I think I just answered my own question. No, this is not true. A positive answer to my question would imply, in particular, that two abelian extensions $L/K$ and $L'/K$ with the same conductor $\mathcal{C}$ are identical. However, this need not be the case.
For example, when $K=\mathbb{Q}$, and $L/\mathbb{Q}$ is abelian, and $m$ is the smallest positive integer such that $L\subseteq \mathbb{Q}(\zeta_{m})$, where $\zeta_m$ is a primitive $m$th root of unity, then the conductor $\mathcal{C}=C(L/\mathbb{Q})$ is given by the formula
$$C(L/\mathbb{Q})=\begin{cases}
m & \text{ if } L\subseteq \mathbb{R},\\
m\infty & \text{ otherwise}.
\end{cases}$$
Now take, for instance, $m=31$, and let $L_3$ and $L_5$ be, respectively, the unique extensions of $\mathbb{Q}$ contained in $\mathbb{Q}(\zeta_{31})$ of degree $3$ and $5$. Then, by the conductor formula, the conductor of $L_3$ and $L_5$ is $(31)$, because all their embeddings are real, and $L_3\not\subseteq L_5$ and $L_5\not\subseteq L_3$.

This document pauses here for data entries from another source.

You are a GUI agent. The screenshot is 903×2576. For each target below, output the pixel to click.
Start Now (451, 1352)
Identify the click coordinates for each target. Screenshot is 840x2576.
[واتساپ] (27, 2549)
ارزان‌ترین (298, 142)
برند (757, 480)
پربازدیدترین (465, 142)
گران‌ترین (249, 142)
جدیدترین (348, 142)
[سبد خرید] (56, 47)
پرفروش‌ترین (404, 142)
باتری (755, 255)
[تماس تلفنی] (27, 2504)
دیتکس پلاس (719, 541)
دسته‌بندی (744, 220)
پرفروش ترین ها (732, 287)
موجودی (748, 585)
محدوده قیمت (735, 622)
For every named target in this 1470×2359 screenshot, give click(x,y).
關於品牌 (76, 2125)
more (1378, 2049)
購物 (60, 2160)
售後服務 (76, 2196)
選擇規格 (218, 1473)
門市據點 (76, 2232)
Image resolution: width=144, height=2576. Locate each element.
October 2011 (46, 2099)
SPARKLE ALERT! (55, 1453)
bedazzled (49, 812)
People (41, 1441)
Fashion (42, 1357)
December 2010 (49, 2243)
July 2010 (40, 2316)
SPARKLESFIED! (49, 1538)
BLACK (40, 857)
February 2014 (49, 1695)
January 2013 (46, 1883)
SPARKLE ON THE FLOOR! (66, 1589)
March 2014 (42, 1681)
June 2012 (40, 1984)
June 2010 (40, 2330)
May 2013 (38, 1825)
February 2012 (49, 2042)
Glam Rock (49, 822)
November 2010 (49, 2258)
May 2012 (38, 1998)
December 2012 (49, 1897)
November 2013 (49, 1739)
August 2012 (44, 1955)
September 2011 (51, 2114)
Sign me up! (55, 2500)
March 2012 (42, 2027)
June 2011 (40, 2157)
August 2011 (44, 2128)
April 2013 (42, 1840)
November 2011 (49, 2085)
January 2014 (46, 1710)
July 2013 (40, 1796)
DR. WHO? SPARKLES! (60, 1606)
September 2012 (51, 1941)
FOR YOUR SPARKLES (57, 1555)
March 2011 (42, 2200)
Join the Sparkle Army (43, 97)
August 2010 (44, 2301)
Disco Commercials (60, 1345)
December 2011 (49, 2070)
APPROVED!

Note, however, that one direction is true: if $L/K$ and $L'/K$ are abelian extensions such that $K\subseteq L'\subseteq L$, then $\mathcal{C}'=C(L'/K)$ is a divisor of $\mathcal{C}=C(L/K)$. In order to show this, it is handy to remember that the conductor of an abelian extension $F/K$ is the greatest common divisor of all moduli $m$ such that $F\subseteq K_m$, where $K_m$ is the ray class field modulo $m$. In particular $L\subseteq K_{\mathcal{C}}$, and if $L'\subseteq L$, then $L'\subseteq K_{\mathcal{C}}$ as well. From this it follows that $\mathcal{C}'=C(L'/K)$ is a divisor of $\mathcal{C}$.